But back to the survival. What about living to survive? Since that is basically the main aim of every living creature there must lay some answer in that. I have had a light bulb moment recently while camping in Scotland how at least to kill the worry about the meaning of life. I already saw how it works many times in Asia and now really felt it for myself.

It’s really simple: When you are busy with surviving, the gnawing but obviously luxury question for meaning doesn’t exist.  For us – the standard westernized person – it is quite a while ago that we seriously had to concern ourselves with surviving. To concern ourselves with an outcome at the end of the day that would strictly and mercilessly decide about we living or dying. Hunger, cold, danger or illness. For many, many other people on this planet it is still a daily reality. When you have to basically work all day just to survive on a human level you don’t ask for another sense because that is the sense. Providing a dry, warm and safe sleeping place for yourself or even children, managing to have enough and warm food and warm, fresh clothes the next day keeps so many (predominantly) woman around the world busy permanently as a full-time job. They don’t have all the luxury we do, they can’t go to ALDI buy ready meals, stuff the washing machine with dirty clothes and put the children into day-care so they have some leisure time. They have to work really hard for all that and when they’re finished at the end of the day they can be seriously proud of themselves because it’s a bloody hard days work. Do you think they ask for another meaning in life?

Record set |
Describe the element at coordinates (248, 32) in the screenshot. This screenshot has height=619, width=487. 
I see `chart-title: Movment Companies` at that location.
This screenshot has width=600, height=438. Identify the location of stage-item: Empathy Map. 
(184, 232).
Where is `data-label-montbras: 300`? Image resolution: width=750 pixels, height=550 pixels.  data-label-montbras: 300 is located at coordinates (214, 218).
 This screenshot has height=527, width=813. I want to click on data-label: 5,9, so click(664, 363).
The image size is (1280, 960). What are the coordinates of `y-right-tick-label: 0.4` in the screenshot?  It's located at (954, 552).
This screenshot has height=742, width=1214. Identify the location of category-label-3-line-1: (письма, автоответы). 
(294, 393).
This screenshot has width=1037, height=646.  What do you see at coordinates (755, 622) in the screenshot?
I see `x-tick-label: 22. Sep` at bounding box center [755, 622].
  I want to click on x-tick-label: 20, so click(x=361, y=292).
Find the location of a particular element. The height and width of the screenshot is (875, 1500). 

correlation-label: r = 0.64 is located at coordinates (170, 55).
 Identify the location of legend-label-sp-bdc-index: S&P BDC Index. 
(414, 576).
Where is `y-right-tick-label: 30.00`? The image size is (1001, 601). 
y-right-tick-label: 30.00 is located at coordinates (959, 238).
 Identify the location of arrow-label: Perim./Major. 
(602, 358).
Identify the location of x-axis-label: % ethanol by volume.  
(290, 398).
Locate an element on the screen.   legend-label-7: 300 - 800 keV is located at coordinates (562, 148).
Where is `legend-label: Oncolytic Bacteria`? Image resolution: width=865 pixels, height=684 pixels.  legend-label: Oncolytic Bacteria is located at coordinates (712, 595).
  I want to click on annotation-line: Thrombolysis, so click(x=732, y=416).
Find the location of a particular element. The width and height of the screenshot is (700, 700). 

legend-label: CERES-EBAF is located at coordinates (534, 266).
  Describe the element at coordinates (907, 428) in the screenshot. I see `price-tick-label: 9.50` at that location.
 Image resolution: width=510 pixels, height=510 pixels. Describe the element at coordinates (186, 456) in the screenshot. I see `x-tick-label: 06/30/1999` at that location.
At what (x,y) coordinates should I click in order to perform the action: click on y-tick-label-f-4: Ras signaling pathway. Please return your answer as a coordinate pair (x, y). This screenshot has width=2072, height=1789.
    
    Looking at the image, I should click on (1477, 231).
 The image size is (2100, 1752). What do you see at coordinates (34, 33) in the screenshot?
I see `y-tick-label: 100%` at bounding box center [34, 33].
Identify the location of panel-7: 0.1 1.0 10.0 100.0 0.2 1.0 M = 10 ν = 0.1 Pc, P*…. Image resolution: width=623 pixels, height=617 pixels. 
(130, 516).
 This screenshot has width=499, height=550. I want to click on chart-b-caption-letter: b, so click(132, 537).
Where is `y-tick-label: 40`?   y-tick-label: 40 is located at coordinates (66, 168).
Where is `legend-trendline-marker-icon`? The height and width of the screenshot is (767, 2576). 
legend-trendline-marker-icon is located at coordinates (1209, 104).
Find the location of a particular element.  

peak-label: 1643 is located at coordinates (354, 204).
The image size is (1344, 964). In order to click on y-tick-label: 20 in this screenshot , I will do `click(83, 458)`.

Task to carry out |
The passage on survival names several threats that decide whether a person lives or dies. List each of them.

Exercise result |
Hunger, cold, danger, illness